Alfred’s fallback plan continued to be his convenient amnesia. He said that after Violet vanished he started drinking wine and smoking “loco weed” which left his mind a blank until he found himself in Nevada, a wanted man. Violet was so dumbfounded by Alfred’s testimony she nearly dropped her knitting.
Once the testimony had concluded, Chief Deputy District Attorney John P. Knauf passionately argued for the death penalty. “This is so aggravated a crime–with the defendant callously holding a victim’s young baby in his arm while he shot her in the back–that the death penalty should be inflicted.”
The best Theodore G. Krumm, Alfred’s attorney, could do in rebuttal was to assert that while he believed that his client was guilty of the murders, he also believed that the defendant had no memory of what he had done.

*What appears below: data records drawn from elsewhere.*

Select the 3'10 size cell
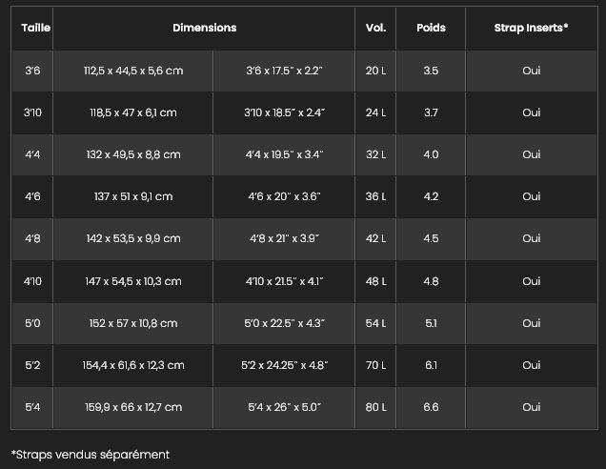 (x=33, y=112)
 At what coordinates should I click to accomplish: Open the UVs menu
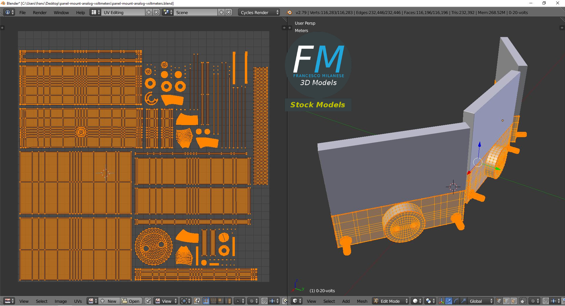tap(78, 301)
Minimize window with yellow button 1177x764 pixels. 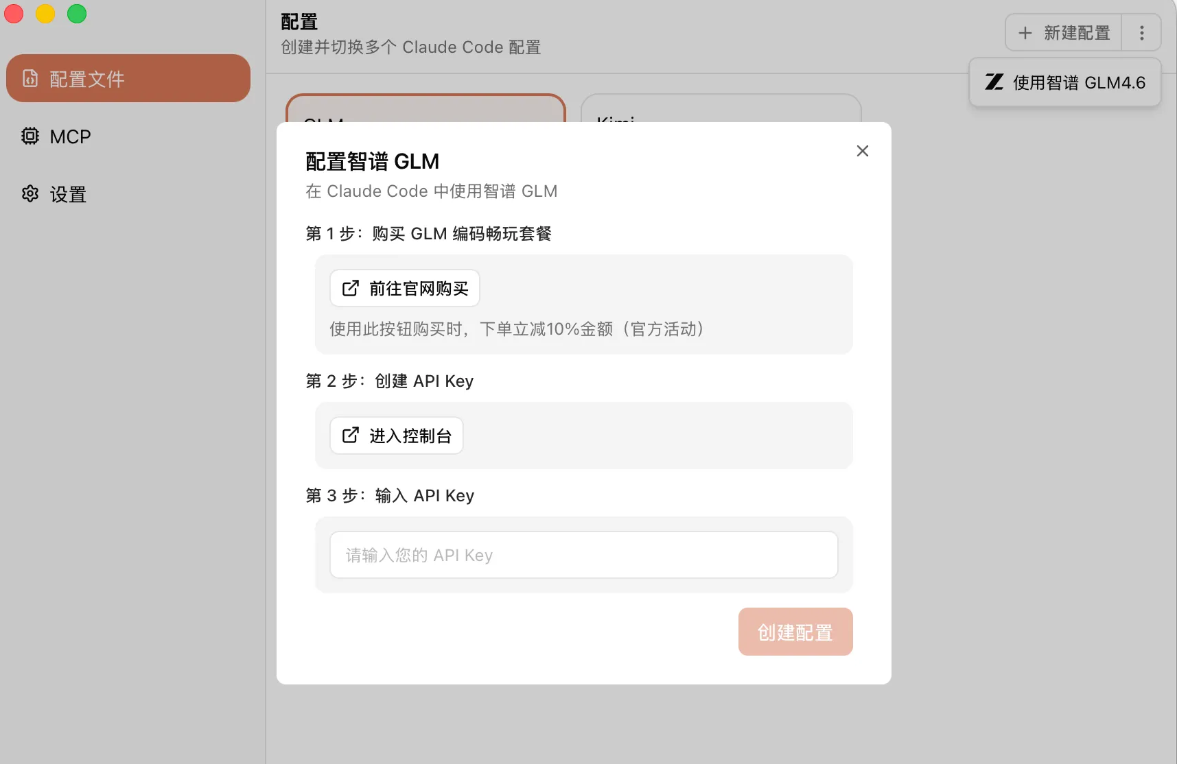[45, 14]
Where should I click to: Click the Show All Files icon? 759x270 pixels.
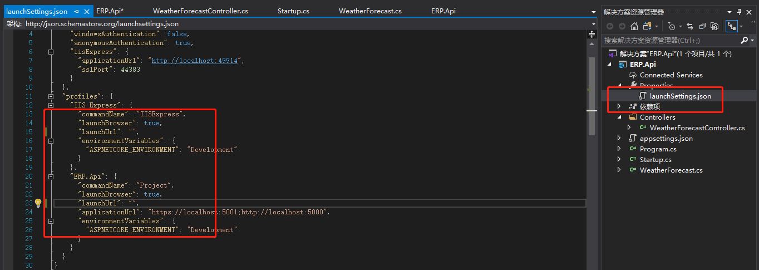714,26
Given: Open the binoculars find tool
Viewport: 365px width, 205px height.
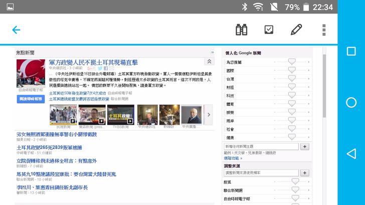Looking at the screenshot, I should pos(242,30).
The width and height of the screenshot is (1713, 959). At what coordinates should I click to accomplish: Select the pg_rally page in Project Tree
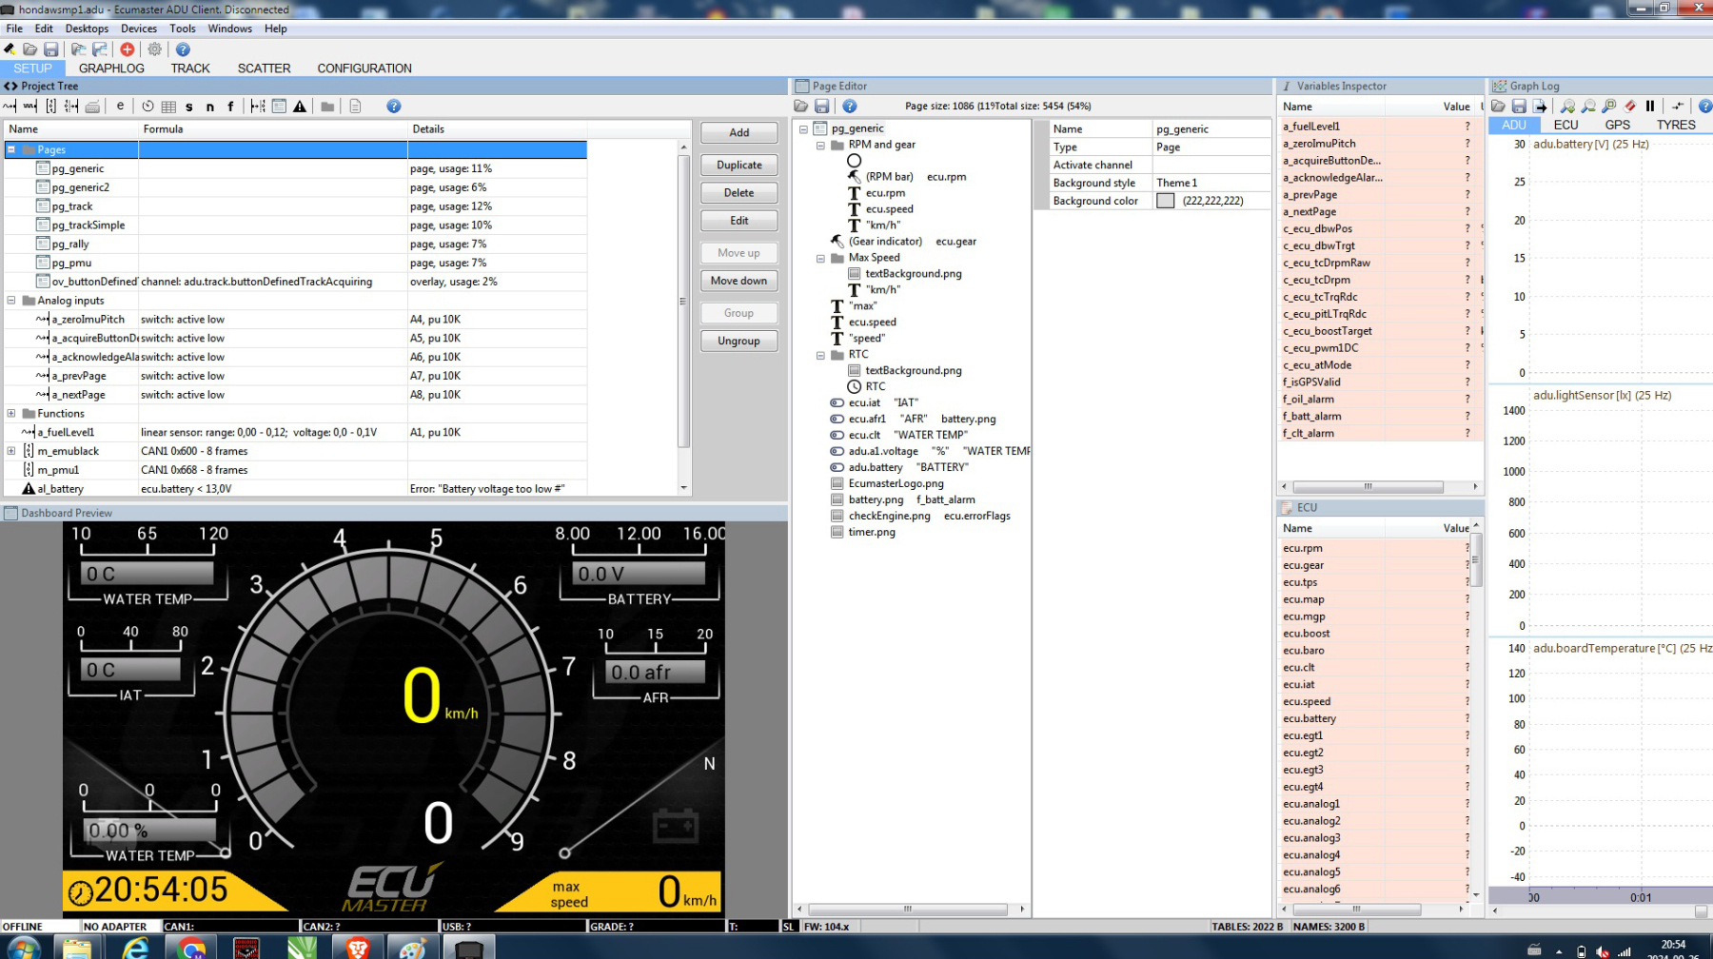click(70, 245)
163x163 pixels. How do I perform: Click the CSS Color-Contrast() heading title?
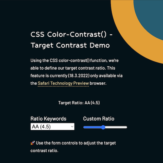tap(71, 34)
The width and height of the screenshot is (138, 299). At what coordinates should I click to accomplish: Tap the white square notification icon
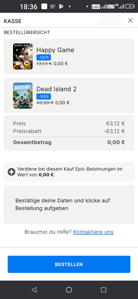point(44,7)
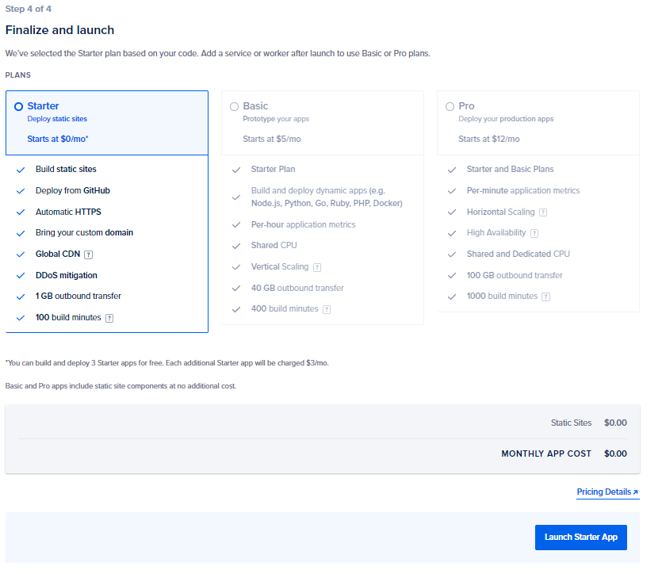Click the Starter plan card header
Screen dimensions: 662x574
106,122
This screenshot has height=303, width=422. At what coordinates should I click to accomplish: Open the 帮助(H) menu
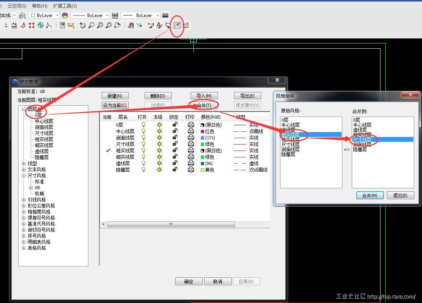tap(40, 6)
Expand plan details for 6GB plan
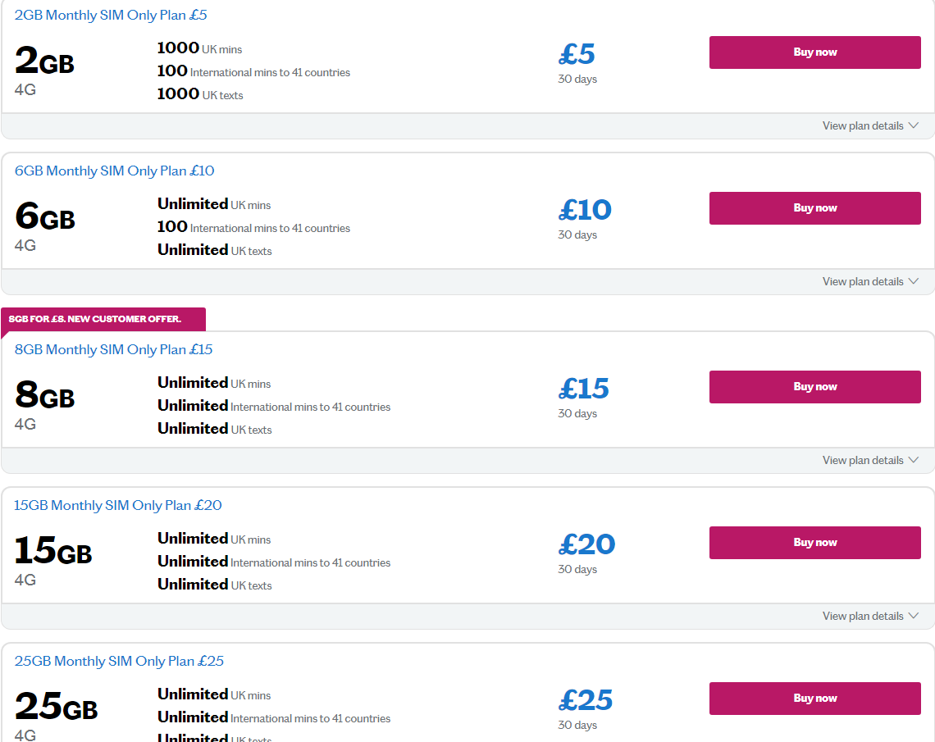 863,282
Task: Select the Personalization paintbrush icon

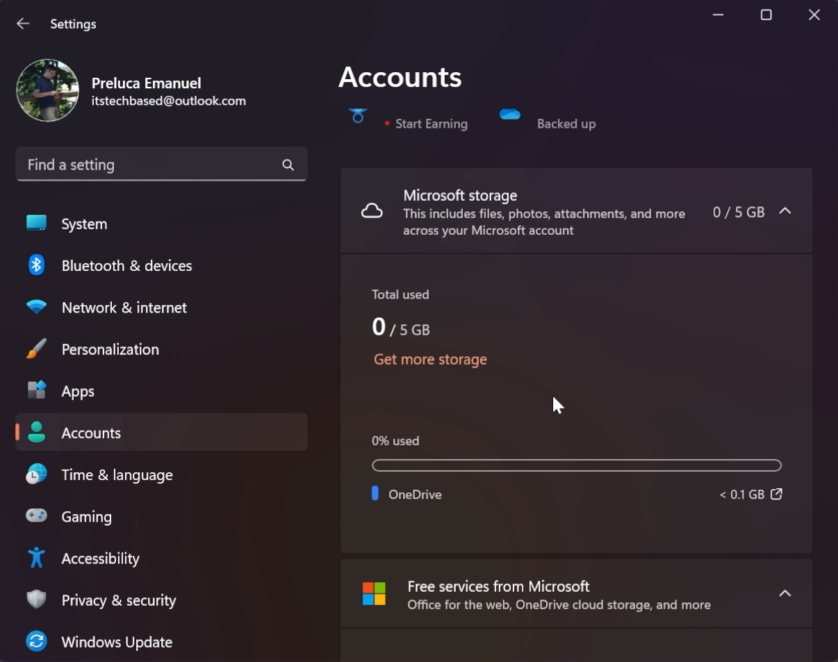Action: (35, 349)
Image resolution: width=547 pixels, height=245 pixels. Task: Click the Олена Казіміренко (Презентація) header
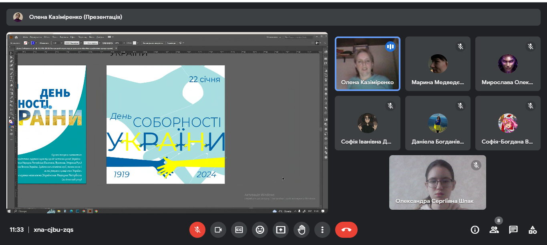(x=75, y=17)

The jury of of five women and seven men deliberated for a mere 30 minutes before finding Alfred Wells guilty on all counts. Upon hearing the verdict he fell back in his chair. But he didn’t stay there. He jumped to his feet and shouted, “I can’t get a fair trial from the doctors here, so I am willing to leave my fate up to the higher court and the doctors at San Quentin.” It was a dumb move among the many that had characterized Wells’ life thus far. His attorney withdrew the insanity plea–thus virtually assuring that his client would perish in the gas chamber.
Alfred’s attempt to make a statement was cut off by Judge Leonard. District Attorney Jerome Kavanaugh, however, was allowed to speak, “It is regrettable this defendant hasn’t three lives we could ask for. If he could be sent into the gas chamber three times it would not atone for these heartless crimes. His worthless carcass is not worth anything compared to the lives of his three innocent victims. When and if the defendant is led into the gas chamber, society will lose nothing.”
When reached for comment on the verdict Violet Wells said that she was relieved that Albert was going to pay for what he’d done.
All appeals on Alfred’s behalf were denied and on December 3, 1942 he was one day away from his execution. When jailers informed him that there was little chance for a reprieve or commutation Alfred said, “It’s all right with me, I haven’t anything to live for.”